You know life is not always fair and that people are fallible and complicated. What 25-year-old can say that? Your life well lived has honed your ability to empathize and show patience and understanding; which you gladly pass on to your mate. A more realistic view of love and romance takes a lot of pressure off a relationship, so you can focus on what counts.
What Price Are You Willing to Pay?
Now that you have expressed yourself, what’s it going to cost you? This is where we sometimes get into trouble. We ignore the signs that he cannot “deliver” and instead decide we can change his mind if we just hang on. Many times women/men will stay in a relationship just to say they “have a man/women.” If you want, keep him/her around as a friend, or just see him/her occasionally.

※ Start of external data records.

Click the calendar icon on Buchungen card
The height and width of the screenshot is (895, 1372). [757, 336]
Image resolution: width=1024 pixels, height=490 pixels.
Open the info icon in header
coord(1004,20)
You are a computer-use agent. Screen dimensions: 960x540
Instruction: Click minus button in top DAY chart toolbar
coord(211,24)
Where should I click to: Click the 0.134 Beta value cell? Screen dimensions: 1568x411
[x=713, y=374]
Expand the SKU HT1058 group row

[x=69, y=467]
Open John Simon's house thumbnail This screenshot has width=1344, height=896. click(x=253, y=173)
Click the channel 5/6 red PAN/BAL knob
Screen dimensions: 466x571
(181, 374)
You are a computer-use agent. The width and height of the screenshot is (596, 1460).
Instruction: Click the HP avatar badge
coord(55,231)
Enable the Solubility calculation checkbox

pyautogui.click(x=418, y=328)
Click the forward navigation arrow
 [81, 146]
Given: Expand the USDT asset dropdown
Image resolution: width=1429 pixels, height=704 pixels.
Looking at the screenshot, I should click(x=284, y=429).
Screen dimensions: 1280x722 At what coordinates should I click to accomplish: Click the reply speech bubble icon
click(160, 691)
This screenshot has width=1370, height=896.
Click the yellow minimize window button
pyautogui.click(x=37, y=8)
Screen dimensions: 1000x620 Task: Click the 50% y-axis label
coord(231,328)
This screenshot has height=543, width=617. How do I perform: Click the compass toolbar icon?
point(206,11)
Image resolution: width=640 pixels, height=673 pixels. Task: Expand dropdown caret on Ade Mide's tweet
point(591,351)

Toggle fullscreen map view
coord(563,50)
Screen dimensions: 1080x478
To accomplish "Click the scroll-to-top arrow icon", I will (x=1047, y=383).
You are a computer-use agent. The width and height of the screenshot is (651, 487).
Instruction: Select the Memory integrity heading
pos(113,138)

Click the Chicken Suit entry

But if you are serious about finding a permanent mate, keep dating other people. Your life is not over after 40 and you do have options. Enjoy yourself, take up a hobby. Just live life!
I don’t see why not
The thing is, the human soul doesn’t necessarily – or in most cases – “grow old”. I suppose a day comes when you look in the mirror and ask yourself who the heck is this old woman/man? Or what is my grandma doing here?
The fact that “you become wiser” is nice folklore – in fact, you don’t. Sure you’ve been through more life experiences and you react differently based on experience, but that’s it. Your soul doesn’t change much, really. If you’re in a loving relationship, you’ll still see the other person like your wonderful partner and you’ll still be very much in love after 50 years together. If you’re not in a relationship, or not one based on love, then of course you can fall in love at any point in time. Whether you admit it or not, that’s a totally different story. While your soul doesn’t change, the expectations of society do, and what you consider appropriate at 20, you may not consider appropriate at 60 – not because you don’t want to, but because people tend to comply with what is expected of them.